Was lasten sie der Sozialdemokratie an?

Sie hat den Kontakt zur Basis völlig aufgegeben. Die Sozialdemokratie – wie fast alle anderen Parteien auch – erinnern sich nur zu Wahlzeiten, dass es ja noch das gottverdammte Volk gibt, das sie abwählen kann. Das ist eine Erscheinung, die ich der Sozialdemokratie ganz besonders vorwerfe, weil diese Partei früher ganz besonders basisorientiert war.

Sie haben sich vor ein paar Jahren auch enttäuscht von der Kirche abgewendet.

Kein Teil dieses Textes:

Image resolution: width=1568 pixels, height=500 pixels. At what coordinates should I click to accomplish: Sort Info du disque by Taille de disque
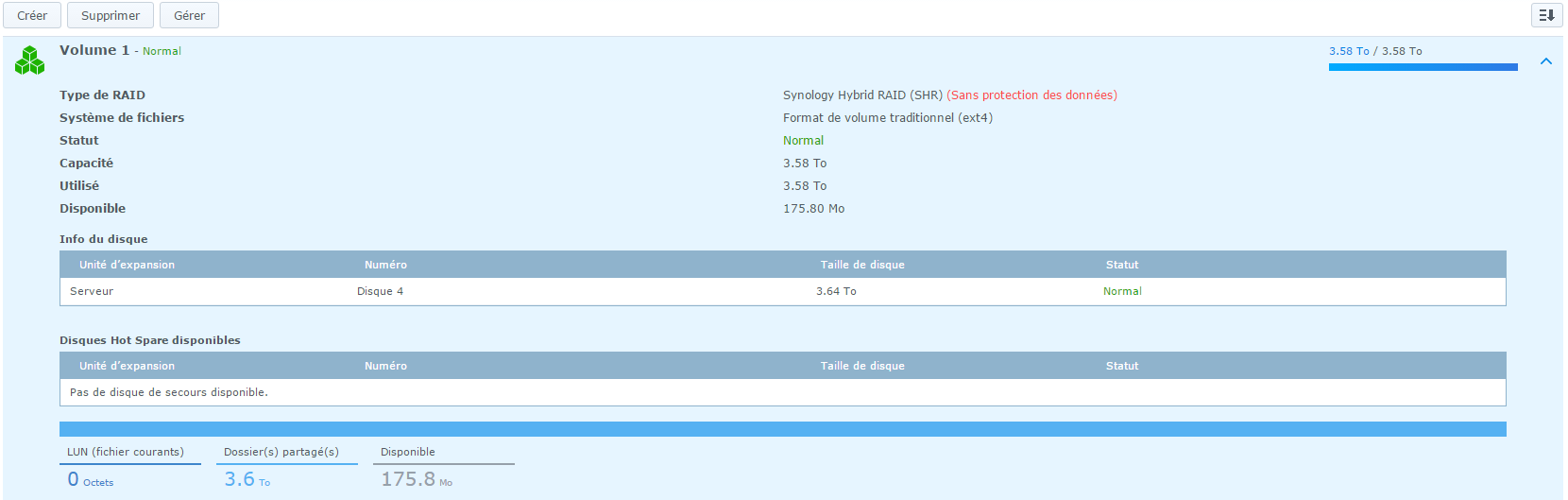tap(861, 265)
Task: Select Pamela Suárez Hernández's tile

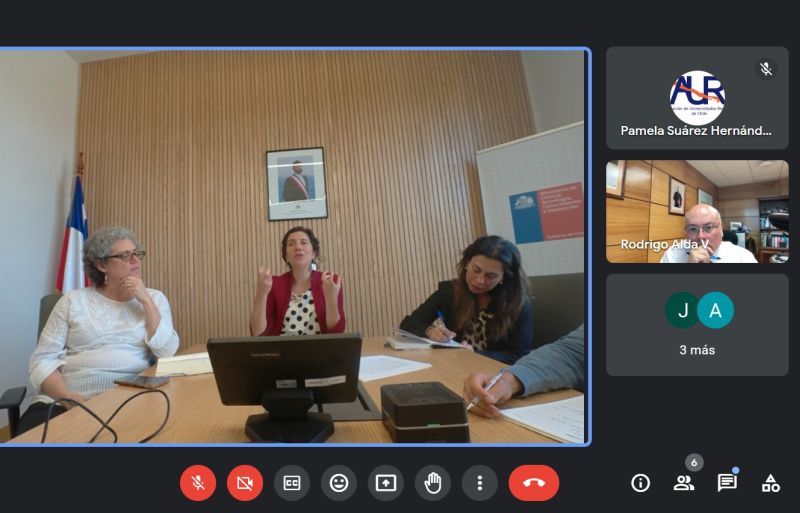Action: pyautogui.click(x=697, y=98)
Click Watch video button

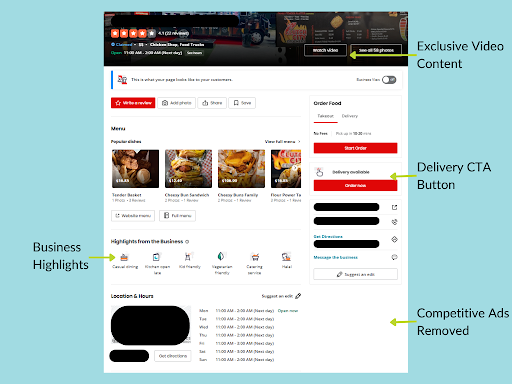(x=325, y=50)
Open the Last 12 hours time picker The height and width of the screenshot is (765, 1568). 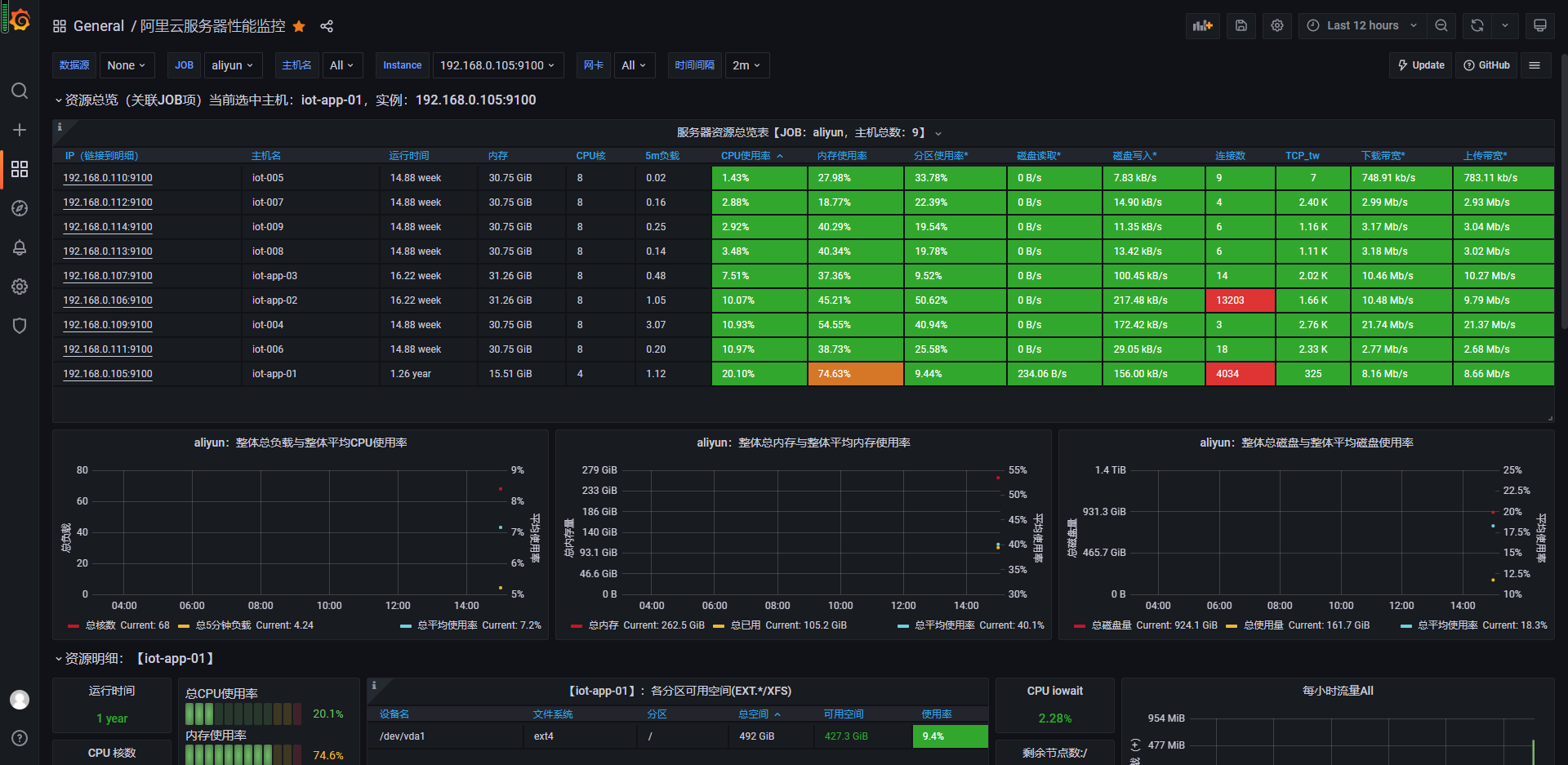(x=1362, y=25)
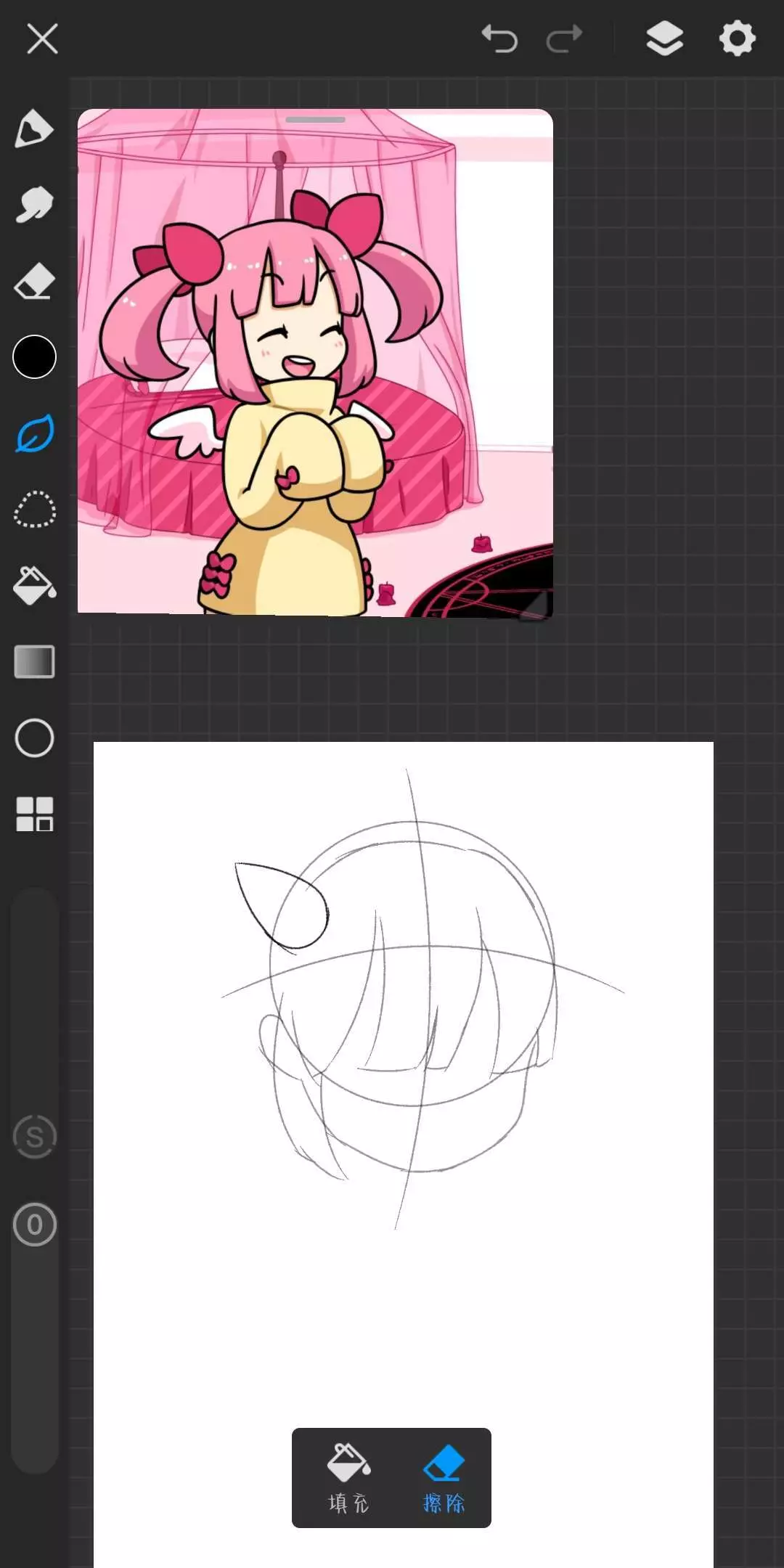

Damals ist der neue Katechismus erschienen, das Kapitel über Homosexualität hat unser Kardinal Schönborn verfasst. Darin steht, dass man Mitleid mit uns haben muss, versuchen muss, uns auf den rechten Weg zu bringen. Ich als Irrtum, ich als Abirrung, ich auf dem falschen Weg... Zum Pfarrer habe ich gesagt: Ihr behandelt mich wie einen Schwachsinnigen. Ihr habt Mitleid mit mir, ich pfeif' auf euer Mitleid! Er wollte mich zurück in den Schoß der Kirche holen, aber wenn ich das schon höre: Schoß der Kirche! Sie wollten nur zahlende Mitglieder werben – ich habe der Kirche ja mörderisch viel Geld bezahlt. Nein, es geht um Gott, sagte der Pfarrer – aber ich habe mich von Gott keinen Schritt entfernt.

Gehen Sie noch in die Kirche?

Ja. Ich bin in der Kirche aufgewachsen, obwohl meine Eltern rot waren. Ich habe dort gesungen und bei den Messen Orgel gespielt. Einen Teil meiner musikalischen Bildung habe ich über die Kirche erhalten.

Herr Tolar, darf man Sie auch fragen...

1 . . . was Alfons Haider, mit dem Sie bei „Made in Austria“ zusammengearbeitet haben, zu Ihrem Outing gesagt hat?

Er hat gemeint, Tolar ist auf dem Weg zur Schlachtbank.

2. . . was Sie während Ihrer Auszeit erkannt haben und zu welchen Ergebnissen Sie gekommen sind?

Man macht sich viel zu viele Gedanken über viel zu viel Überflüssiges. Zum Beispiel über die Tagespolitik: Wenn ich mich hier gedanklich voll einbringe, dann werde ich verrückt. Abrinnen lassen! Ich bin nach wie vor ein politischer Mensch, aber ich lasse mir nichts zu nahe kommen.

3. . . ob Sie die Unzufriedenheit von Fernsehzuschauern direkt abbekommen haben?

Ich gar nicht. Ich hatte das große Glück, dass alle Sendungen große Erfolge waren. Die negativen Rückmeldungen gab es beim Fernsehkundendienst, wenn etwas schiefgelaufen ist.

Steckbrief

1939
Günter Tolar wird in Wels geboren. Er studierte in Wien Musik, Germanistik und Geschichte. Per Zufall landet er als Komparse im Theater an der Josefstadt, studiert anschließend Schauspiel. Nach einigen Engagements landet Tolar im Kabarett und damit auch im Fernsehen.

Seit den 1960er-Jahren hat Tolar etliche Shows moderiert, darunter „Wer dreimal lügt“ und „Rätselbox“, er war Ressortchef für „Quiz und volkstümliche Unterhaltung“.

1992 outet sich der Fernsehmoderator und engagiert sich für die Rechte von Homosexuellen und HIV-Kranken. Homosexualität ist auch Thema bei mehreren seiner Publikationen.

Derzeit liest Tolar im Wiener Café Landtmann „Dalles und Dowidl“. Diese Woche feierte er seinen 75. Geburtstag.